找了大夫又有什么用?若是大夫能治好,她也不必去求助慧明大师了。
谢衡之绝情如斯,她又不能追着他去。
想不出什么法子,眼看着只能坐以待毙。
外头的云层越来越低,密集又厚重,仿佛要压到屋檐上似的。
小狸猫也不在外头玩儿了,懒洋洋地躲进了屋里舔舐毛发。
门窗都关得紧,一丝风也透不进来。
亦泠站在炭桌前,伸手烤着火,出神入定地看着炭火,谁都能看出她在焦思苦虑。
外头一响起脚步声,她却立马回了头。
进来的是锦葵。
亦泠叹了口气,打蔫儿似的慢慢转回了头。
“派去旌安寺的人回来了?”
“是的。
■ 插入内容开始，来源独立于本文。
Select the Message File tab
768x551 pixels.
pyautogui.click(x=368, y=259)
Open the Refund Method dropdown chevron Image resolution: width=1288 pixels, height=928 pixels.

”锦葵说,“慧明大师前些日子闭关了,还不知何时出关呢。”
亦泠闻言心头又凉了半截。
谢衡之是一去不回了,慧明大师也闭关了,合着她就只能活生生昏睡几天吗?
若是就此一睡不醒可怎么办?
眼看着天色渐晚,亦泠急得又围着炭桌踱了几圈。
她拧眉看了半晌炭火,心里安慰着自己——
没事的,先前昏睡那么多次都醒了过来,这回不会更倒霉了。
何况三五日后谢衡之便回来了,比起当初那一个月的活死人状态,这点时间算不了什么。
搓了搓冰凉的手后,她又问:“今日府里抓的贼人如何了?可审问出什么了?”
“奴婢不知。”锦葵摇头道,“似是没留在府里,被押去了别的地方。”
她也是先前偶然撞见的押送场面,“人打得血淋淋的,鼻青脸肿都看不见眼睛了。”
伴随着锦葵的形容,亦泠心头咚咚跳着。
她果然没有猜错。
若只是个普通盗贼,以谢衡之的习性应该不会下这么重的手,毕竟连那误伤他的舞伎都没什么事。
所以今日抓着的男子果然是有来头的。
也许是钰安公主还没死心,也有可能是谢衡之的政敌心怀不轨。
刚刚平复下来的心情又忐忑了起来。
亦泠思来想去,还是觉得没有谢衡之的谢府极不安全。
若是她昏睡之中遇到歹人谋害,岂不是只能束手就擒?
暖洋洋的屋子里,锦葵就看着亦泠走来走去走去走来,快把她脑袋走晕了。
实在忍不下去,她问道:“夫人,您到底在愁什么?”
亦泠看了她一眼,忽然道:“拿纸笔来。”
锦葵立刻去拿了。
待亦泠执笔要写字时,她笑吟吟地说:“夫人要给大人写信吗?”
亦泠:“……”
信是要写的,怎么从锦葵嘴里说出来就变了味儿呢。
落笔写了一划,亦泠又忽觉不妥。
她的字迹和商氏千差万别,被谢衡之看出来就不好了。
于是她突然把笔递给锦葵。
“你来写。”
锦葵指着自己鼻尖:“我??”
“对,就是你。”
亦泠把笔塞给她,凝重地说,“你就告诉他,我病重,让他速归。”
锦葵嘀嘀咕咕地落笔写了。
装进信封前,她还是犹豫着问:“夫人,今夜怕是要下雪,送到大人那里也不知是什么时候了。”
“先送去再说吧。”
亦泠看了眼窗外的天色,重重叹了口气。
早知回落得如此地步,她前两日就昧着良心好生给谢衡之道个歉了。
如此他定不会这般绝情,就算不带她一同外出,想来也会尽早赶回的。
现在可好了,他生气离开,这封信也不知有没有用。
“好冷啊。”
入夜后,亦泠喃喃自语道,“果然,又开始了。”
锦葵服侍着她沐浴上床,浑身已经开始冒冷汗。
亦泠知道自己难逃一劫,还是让锦葵多留了一盏灯。
说不定……谢衡之这人半路上良心发现,又折返回来了呢?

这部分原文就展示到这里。